China achieves historic first landing on far side of the moon

World Today

The moon's far sideThe moon’s far side, as photographed by China’s Chang’e 5 T1 in 2014, is the target for the Change’e 4 mission. (CREDIT: Chinese Academy of Sciences)

People have drawn inspiration from the moon for many millennia, but the reality of this heavenly body have gotten a lot closer.

On Wednesday, China’s Chang’e 4, which launched from Xichang Satellite Launch Center in early December, became the first ever probe to soft-land on the far side of the moon.

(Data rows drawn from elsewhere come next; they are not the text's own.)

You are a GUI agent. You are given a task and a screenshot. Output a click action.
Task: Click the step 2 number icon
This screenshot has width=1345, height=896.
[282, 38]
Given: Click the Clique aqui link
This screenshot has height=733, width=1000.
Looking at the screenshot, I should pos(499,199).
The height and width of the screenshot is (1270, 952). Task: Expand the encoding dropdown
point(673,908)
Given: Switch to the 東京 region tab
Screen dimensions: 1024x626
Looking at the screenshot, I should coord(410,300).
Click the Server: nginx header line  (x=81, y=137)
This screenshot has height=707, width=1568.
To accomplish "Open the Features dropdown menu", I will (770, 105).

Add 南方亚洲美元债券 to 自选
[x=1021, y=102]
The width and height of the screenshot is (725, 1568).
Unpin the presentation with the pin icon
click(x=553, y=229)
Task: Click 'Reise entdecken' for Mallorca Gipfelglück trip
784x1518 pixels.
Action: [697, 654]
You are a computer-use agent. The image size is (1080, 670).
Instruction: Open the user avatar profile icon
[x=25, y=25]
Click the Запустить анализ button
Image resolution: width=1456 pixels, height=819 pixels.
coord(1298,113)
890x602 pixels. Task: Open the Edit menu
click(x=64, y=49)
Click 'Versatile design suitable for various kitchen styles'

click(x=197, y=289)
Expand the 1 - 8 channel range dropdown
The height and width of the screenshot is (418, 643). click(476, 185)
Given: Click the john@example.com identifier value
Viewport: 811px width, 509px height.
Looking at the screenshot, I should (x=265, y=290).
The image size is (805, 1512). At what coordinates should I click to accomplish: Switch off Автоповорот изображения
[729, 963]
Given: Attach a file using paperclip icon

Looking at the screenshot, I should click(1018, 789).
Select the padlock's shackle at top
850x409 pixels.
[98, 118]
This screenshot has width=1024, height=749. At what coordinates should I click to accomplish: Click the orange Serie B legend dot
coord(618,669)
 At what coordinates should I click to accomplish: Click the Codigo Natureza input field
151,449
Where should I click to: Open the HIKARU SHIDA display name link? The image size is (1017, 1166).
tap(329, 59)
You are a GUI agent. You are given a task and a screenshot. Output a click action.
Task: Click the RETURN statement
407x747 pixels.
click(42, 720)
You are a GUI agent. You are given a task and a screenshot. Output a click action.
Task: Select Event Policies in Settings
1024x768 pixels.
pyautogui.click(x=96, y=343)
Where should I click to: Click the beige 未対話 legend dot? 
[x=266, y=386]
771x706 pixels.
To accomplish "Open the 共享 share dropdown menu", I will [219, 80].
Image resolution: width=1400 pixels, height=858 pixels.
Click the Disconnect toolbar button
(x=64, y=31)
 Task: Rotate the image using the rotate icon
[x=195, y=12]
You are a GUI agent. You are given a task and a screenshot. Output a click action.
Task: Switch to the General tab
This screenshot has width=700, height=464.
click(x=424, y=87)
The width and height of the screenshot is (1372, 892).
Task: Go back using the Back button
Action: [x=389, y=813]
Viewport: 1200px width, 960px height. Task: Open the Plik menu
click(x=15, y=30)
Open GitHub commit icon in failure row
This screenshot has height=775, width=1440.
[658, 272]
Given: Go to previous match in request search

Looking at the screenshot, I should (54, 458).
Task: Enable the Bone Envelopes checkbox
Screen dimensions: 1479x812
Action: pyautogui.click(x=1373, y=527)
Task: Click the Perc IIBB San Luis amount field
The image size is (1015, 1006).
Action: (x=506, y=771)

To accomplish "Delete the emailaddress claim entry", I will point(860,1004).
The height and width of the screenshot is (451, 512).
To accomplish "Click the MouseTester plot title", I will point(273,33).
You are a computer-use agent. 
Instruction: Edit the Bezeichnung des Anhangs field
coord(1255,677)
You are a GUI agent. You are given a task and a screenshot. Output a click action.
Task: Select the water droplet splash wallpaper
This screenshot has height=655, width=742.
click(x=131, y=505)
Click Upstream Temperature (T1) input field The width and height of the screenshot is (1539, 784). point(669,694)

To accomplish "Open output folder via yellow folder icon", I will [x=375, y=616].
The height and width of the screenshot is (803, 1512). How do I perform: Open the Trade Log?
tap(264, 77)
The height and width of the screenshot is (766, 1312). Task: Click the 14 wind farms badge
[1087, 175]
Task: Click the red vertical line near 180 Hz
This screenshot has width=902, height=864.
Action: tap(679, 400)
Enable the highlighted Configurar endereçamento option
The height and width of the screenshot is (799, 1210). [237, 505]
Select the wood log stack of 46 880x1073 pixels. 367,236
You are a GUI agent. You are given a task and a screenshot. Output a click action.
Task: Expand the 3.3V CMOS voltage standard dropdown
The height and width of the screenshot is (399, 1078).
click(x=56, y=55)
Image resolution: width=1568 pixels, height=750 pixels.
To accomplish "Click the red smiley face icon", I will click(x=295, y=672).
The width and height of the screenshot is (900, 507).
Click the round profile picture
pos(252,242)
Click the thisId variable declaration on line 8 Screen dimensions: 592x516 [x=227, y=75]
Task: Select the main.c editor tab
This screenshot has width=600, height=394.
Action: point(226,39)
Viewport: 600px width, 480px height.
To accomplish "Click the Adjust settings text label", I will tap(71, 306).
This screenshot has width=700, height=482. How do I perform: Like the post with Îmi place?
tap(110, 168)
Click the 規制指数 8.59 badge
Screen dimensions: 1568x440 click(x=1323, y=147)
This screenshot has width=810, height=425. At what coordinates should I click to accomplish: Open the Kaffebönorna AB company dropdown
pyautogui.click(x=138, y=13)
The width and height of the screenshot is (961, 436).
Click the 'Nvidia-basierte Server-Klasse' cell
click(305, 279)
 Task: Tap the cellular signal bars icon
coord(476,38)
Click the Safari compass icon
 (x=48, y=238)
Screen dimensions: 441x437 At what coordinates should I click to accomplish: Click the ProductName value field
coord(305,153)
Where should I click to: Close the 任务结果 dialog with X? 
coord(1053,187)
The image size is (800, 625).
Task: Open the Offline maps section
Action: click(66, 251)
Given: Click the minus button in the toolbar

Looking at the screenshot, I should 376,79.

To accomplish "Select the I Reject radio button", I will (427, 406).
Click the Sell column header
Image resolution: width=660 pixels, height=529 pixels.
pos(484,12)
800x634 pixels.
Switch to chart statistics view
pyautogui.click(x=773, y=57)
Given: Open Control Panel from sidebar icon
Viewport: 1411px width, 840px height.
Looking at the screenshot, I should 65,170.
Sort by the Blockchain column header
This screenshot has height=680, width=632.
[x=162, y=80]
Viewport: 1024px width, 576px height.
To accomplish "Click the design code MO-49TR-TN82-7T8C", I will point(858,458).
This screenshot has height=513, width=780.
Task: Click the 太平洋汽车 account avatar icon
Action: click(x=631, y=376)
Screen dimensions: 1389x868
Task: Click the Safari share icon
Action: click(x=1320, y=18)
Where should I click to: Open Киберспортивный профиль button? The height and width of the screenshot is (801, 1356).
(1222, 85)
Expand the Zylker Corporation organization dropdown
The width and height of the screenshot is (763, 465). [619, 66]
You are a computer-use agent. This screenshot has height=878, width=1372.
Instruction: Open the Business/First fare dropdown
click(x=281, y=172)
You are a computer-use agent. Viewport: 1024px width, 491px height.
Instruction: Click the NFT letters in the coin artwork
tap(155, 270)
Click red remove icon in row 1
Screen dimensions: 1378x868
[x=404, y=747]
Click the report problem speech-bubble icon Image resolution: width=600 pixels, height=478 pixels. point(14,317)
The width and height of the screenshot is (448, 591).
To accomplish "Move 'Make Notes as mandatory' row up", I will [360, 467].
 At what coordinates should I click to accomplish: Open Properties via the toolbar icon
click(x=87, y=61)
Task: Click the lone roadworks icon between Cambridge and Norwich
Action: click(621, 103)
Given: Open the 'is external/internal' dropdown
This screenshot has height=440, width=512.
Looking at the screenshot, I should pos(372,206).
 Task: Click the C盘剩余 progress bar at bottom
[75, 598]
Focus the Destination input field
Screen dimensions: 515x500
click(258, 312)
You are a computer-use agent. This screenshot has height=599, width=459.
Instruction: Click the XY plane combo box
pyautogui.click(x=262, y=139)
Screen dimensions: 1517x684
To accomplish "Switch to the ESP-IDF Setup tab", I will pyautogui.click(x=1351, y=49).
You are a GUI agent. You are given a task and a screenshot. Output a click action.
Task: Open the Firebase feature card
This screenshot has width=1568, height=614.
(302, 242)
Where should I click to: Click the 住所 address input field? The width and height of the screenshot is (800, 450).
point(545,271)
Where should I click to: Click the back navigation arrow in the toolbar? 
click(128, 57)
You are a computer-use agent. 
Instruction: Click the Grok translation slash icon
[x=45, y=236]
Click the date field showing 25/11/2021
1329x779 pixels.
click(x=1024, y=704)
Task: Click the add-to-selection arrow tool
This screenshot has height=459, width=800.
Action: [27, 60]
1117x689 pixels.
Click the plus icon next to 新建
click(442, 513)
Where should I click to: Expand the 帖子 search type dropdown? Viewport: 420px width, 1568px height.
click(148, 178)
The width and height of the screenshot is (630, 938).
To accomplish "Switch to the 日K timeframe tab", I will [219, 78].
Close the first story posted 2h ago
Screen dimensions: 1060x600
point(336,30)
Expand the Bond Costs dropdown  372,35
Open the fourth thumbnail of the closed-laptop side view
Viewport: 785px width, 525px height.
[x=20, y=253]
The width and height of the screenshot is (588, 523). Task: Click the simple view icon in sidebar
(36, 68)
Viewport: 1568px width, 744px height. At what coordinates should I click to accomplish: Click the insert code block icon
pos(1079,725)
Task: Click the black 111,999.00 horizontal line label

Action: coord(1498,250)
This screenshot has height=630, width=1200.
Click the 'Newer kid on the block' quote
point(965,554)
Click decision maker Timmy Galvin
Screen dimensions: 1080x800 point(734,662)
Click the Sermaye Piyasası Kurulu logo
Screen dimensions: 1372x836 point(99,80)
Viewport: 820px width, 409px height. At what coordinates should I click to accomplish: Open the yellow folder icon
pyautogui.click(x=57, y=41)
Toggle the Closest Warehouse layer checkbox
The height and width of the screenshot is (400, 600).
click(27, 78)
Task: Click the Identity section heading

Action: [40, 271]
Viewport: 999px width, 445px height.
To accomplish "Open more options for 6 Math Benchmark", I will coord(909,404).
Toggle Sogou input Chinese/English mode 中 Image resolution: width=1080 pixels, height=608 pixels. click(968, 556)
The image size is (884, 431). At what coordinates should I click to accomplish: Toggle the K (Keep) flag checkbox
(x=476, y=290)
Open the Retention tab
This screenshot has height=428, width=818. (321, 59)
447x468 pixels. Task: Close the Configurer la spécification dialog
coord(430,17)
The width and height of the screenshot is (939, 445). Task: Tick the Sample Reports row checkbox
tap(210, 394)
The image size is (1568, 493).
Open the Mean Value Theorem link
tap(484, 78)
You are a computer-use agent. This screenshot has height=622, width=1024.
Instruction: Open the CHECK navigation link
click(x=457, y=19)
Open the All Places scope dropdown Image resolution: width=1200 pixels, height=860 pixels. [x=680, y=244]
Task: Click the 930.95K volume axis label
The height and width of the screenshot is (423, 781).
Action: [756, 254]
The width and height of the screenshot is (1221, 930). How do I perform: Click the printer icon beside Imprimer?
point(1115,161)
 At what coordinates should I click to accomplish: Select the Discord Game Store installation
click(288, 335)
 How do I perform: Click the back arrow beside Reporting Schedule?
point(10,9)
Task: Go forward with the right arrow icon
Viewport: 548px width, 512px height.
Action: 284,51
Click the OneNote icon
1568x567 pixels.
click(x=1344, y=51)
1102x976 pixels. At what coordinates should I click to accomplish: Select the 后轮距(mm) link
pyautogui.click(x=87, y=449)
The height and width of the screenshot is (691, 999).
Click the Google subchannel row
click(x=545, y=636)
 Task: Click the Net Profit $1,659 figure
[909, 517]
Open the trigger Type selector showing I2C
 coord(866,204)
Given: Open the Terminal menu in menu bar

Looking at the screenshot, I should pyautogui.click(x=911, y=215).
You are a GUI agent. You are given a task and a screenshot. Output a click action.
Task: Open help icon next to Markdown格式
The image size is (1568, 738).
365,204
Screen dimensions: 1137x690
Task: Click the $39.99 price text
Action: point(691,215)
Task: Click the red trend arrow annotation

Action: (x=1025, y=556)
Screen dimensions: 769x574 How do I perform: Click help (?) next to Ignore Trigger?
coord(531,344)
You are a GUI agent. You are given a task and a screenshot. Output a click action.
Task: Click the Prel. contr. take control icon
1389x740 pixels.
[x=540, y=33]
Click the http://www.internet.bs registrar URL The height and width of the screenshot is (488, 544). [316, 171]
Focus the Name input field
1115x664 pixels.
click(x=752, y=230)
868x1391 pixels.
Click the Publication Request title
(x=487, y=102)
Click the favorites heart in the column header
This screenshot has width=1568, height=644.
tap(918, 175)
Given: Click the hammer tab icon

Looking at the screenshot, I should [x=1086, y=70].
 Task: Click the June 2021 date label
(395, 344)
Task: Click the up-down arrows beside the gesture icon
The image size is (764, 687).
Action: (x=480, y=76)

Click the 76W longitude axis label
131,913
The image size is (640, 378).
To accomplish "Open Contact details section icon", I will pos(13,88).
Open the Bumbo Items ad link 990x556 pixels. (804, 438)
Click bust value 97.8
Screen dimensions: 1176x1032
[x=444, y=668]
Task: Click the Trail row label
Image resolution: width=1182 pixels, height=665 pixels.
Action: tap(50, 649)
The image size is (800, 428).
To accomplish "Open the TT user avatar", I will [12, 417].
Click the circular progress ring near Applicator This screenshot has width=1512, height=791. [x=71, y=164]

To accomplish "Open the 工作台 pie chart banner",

China Central Television reports the lunar explorer Chang’e 4 had touched down at 10:26 a.m., BJT.

Animation depicting the landing process for the Chang’e-4. (CREDIT: China Academy of Space Technology)

Among China’s scientific goals for Chang’e 4 are expanded astronomical observation using low frequency radio; mineral collection and analysis; neutron atom and radiation analysis; and even delivering a mini-ecosystem of potatoes, mustard seeds, and silkworms to the surface of the Moon.

An image captured during the landing process of Chang'e-4 lunar probe /CNSA Photo

An image captured during the landing process of Chang’e-4 lunar probe /CNSA Photo

An image captured during the landing process of Chang'e-4 lunar probe /CNSA Photo

An image captured during the landing process of Chang’e-4 lunar probe /CNSA Photo

Learn more about the Chang’e-4 mission

China’s Chang’e 4 Moon mission adds another first to the history of lunar exploration: The FAR SIDE. CGTN’s Joshua Barlow explains the mission.

After achieving orbit Sunday morning, Chang’e 4 landed Tuesday in the southern section of the Von Kármán crater, part of the South-Pole Aitken (SPA) basin. Compared to other, more rocky areas of the far side, Von Karman provides relatively flat surfaces for the probe and its package to land.

Theodore Von Kármán, for whom the crater was named, was an instructor and mentor to Qian Xuesen when he studied at Massachusetts Institute of Technology (MIT) and California Institute of Technology (Caltech) in the 1950s. Qian is considered by many to be the “Father of Chinese Rocketry.”

Oblique view of Von Kármán, on the far side of the moon, facing west, imaged by the Lunar Orbiter 5 spacecraft in 1967. (CREDIT: Lunar and Planetary Institute, Lunar Orbiter Photo Gallery)

A preliminary monochrome mosaic of the moon from the Lunar Reconnaissance Orbiter (LRO) Wide Angle Camera (WAC), centered in the middle of the South Pole-Aitken basin. (CREDIT: NASA/GSFC/Arizona State University)

Contrary to common belief, the far side of the Moon is not the same as the dark side. The Moon is tidally locked, which means one side is always facing Earth… While the other side always faces away. This is the far side, which we cannot see directly from Earth.

To begin exploring this uncharted area, the first key challenge was to guarantee communication with controllers on Earth.

Since the moon itself blocks direct radio transmission, China launched Chang’e-4’s relay satellite, Queqiao or Magpie Bridge earlier this year. It’s role is to “bounce” the probe’s signal back to Earth. It has since entered Halo orbit around the moon, about 400,000km (250,000 miles) from Earth, where it will serve as a perfect communication link.

An animation showing Chang’e-4 in lunar orbit and communicating with the Queqiao relay satellite at the second Earth-Moon Lagrange point. (CREDIT: CAST)

The China National Space Administration (CNSA) in Beijing had to alter the probe’s orbit twice since Sunday, while they also tested communications between the probe and the Queqiao satellite. According to CNSA, the lunar rover’s imaging and GPS tools are prepared for operation.

With Chang’e 3 in 2013, China became the first nation to land a probe on the moon since 1976. Unfortunately, the Yutu, or Jade Rabbit rover lost mobility within two months after landing. The CNSA stated that lessons learned from that first probe drastically improved technology designed for Chang’e 4.

Chang’e 4 marks the completion of stage two in the Chinese Lunar Exploration Plan (CLEP).

In 2020, China plans to complete a third and final phase with Chang’e 5. In that mission, the lunar lander and rover will return to Earth after collecting samples and completing its scientific mission on the moon.